** Opening Text section block **
Spoon Theory: managing energy levels with a chronic condition
Written by Holly Mynott
8th April, 2021.
I still remember the day I was diagnosed with narcolepsy (a chronic sleep disorder that causes excessive daytime sleepiness) at the beginning of 2019. I remember sitting nervously while sitting in the waiting room for my results of my sleep study, I remember the shock and wanting to fight back tears when the specialist labelled me with a life long medical condition, I remember feeling lost when given a script for medication with significant side effects and no other advice or resources, and I remember the frustration when trying to advocate for myself to employers, doctors, friends and family to make sure I got the support I needed. I needed a way to explain my support needs and I needed validation for what I was experiencing. That is how I discovered spoon theory.
Spoon theory is a metaphor that is used to describe the amount of mental or physical energy a person with a chronic illness or disability has available for daily activities and tasks. The theory was developed by Christine Miserandino, a woman who experiences Lupus Disease, as a way of explaining her condition to family and friends (Miserandino, 2003).
Spoon Theory uses spoons as a visual representation of how much energy a person with a chronic illness may have and how they must plan out their day in advance so they do notrun out of energy before the end of the day. In the chronic illness and disability community, people with a chronic illness often refer to themselves as “spoonies”. I often use this theory to explain living with chronic pain or a chronic illness to my clients, and to explain why I need to leave parties and events so early to my family and friends. If I use all my spoons in one day, it can take me a few days of recuperating to build them up again.
Here are some tips and tricks when it comes to managing your energy levels:
- Get to know your body and its limitations – if you know that you need a certain amount of sleep, or if you need breaks during the day, or can only work a certain number of days a week, then that’s ok! It isn’t worth pushing past your limitations.
Pace yourself – If you are having a low pain/high energy day, it is tempting to try and get as many things done as possible, but if you use all your spoons in one day, you might start “borrowing” spoons from the next day and could need longer to recover.
- If a task is too difficult, then see if there is another way to do it or if there is adaptive equipment that can make it easier. Your occupational therapist will be able to help you explore your options to help you find ways to do the things you want and need to do (grading and adapting).
** Closing Text section block **
▸ What you will do
1. Reproduce the passage of the spoon theory article from "Pace yourself –" to "longer to recover.".
2. According to the spoon theory article, who developed spoon theory?
** Opening Record excerpts block **
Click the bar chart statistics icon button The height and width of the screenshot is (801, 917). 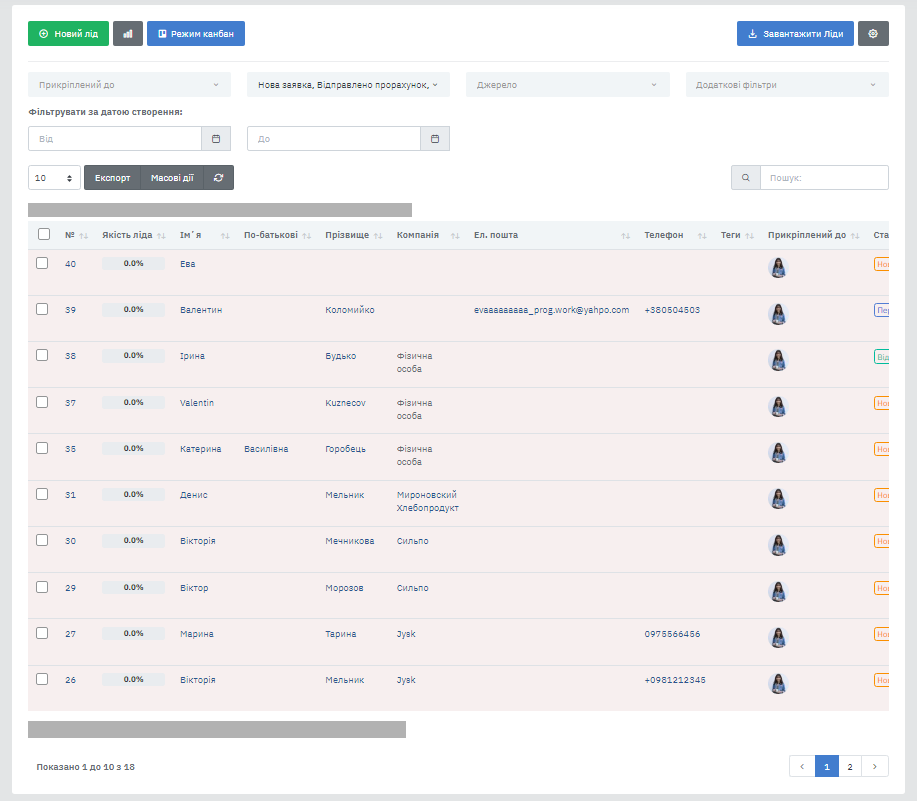127,34
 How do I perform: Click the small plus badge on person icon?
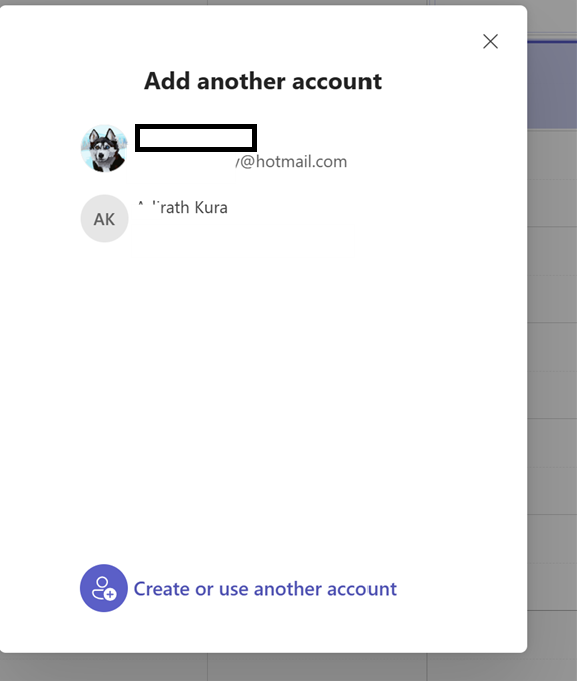[x=110, y=594]
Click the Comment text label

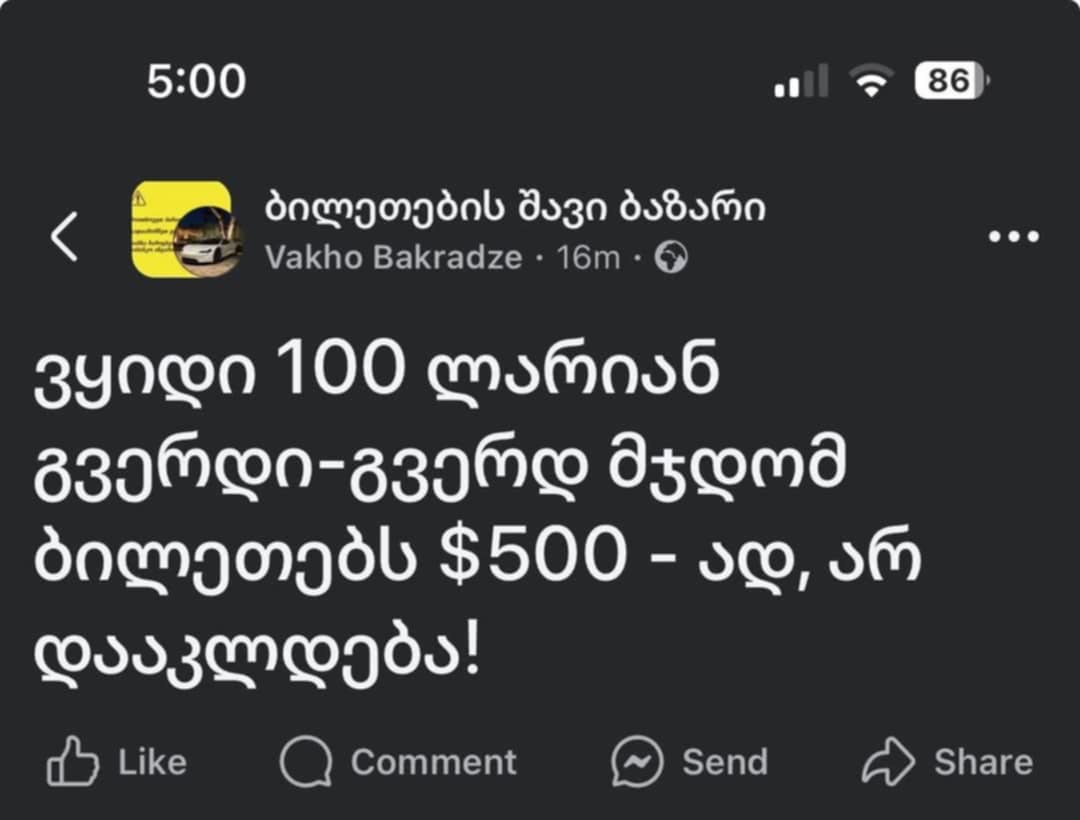click(x=433, y=762)
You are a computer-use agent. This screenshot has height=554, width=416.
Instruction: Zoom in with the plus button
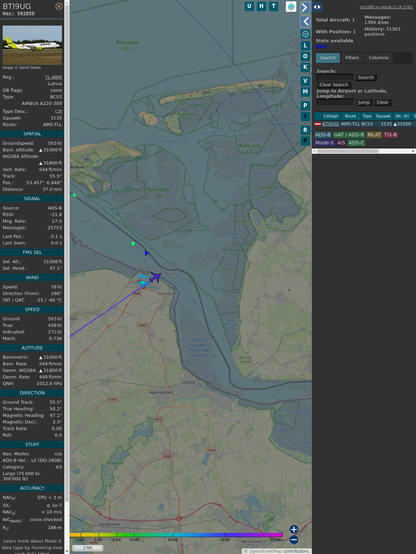point(294,529)
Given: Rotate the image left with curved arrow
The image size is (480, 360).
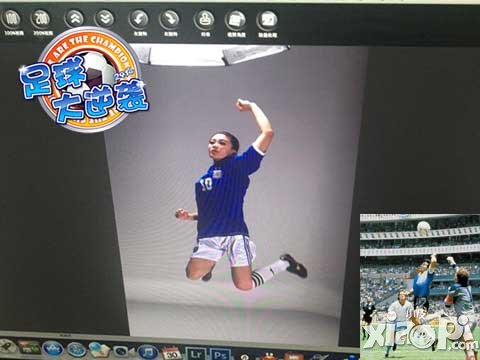Looking at the screenshot, I should pos(139,19).
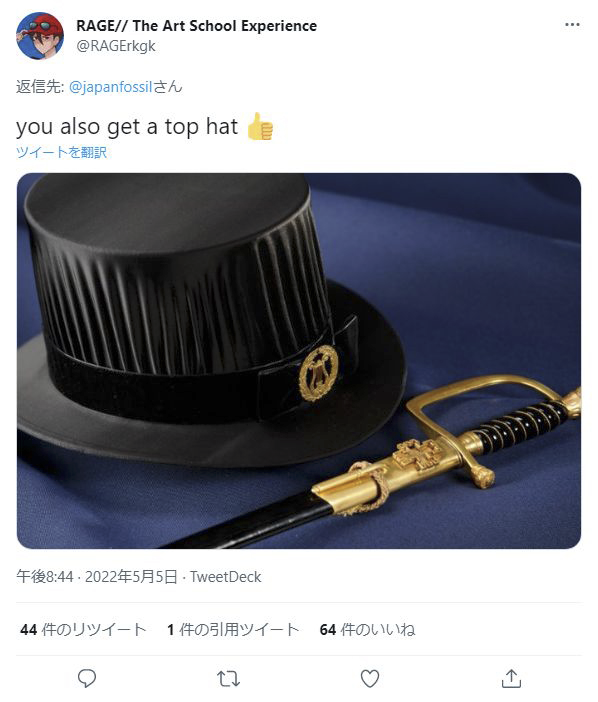
Task: Click the TweetDeck source label
Action: point(226,577)

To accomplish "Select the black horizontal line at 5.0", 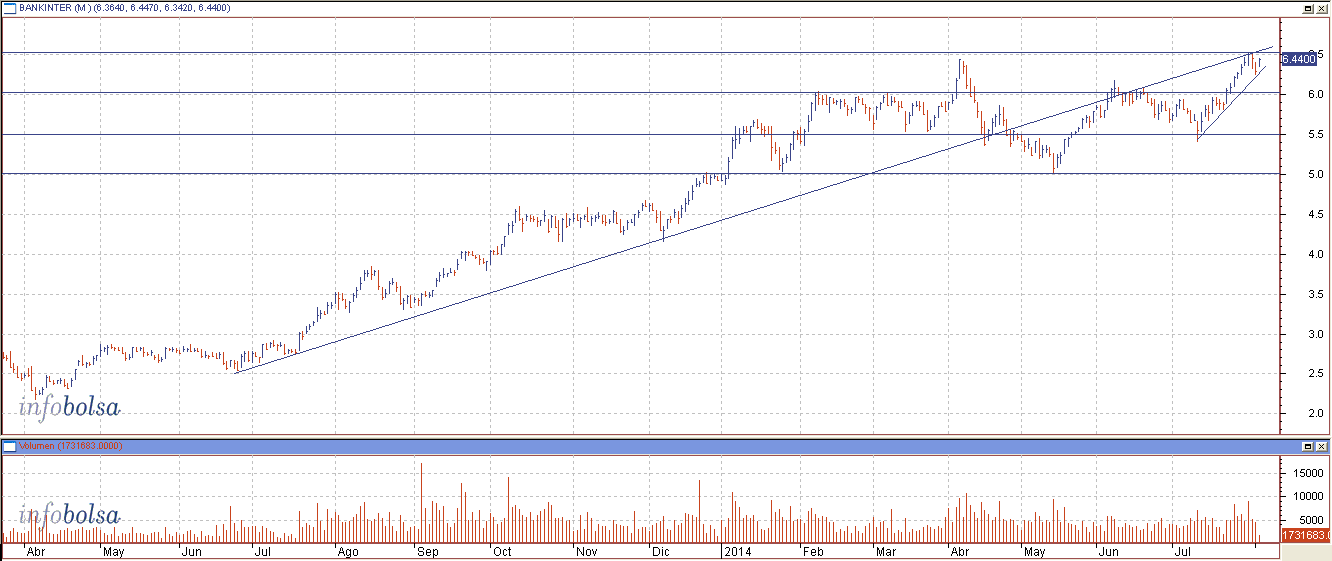I will (400, 174).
** Closing Record excerpts block **
▸ Responses to the exercise
1.
Pace yourself – If you are having a low pain/high energy day, it is tempting to try and get as many things done as possible, but if you use all your spoons in one day, you might start “borrowing” spoons from the next day and could need longer to recover.

2. Christine Miserandino, a woman who experiences Lupus Disease.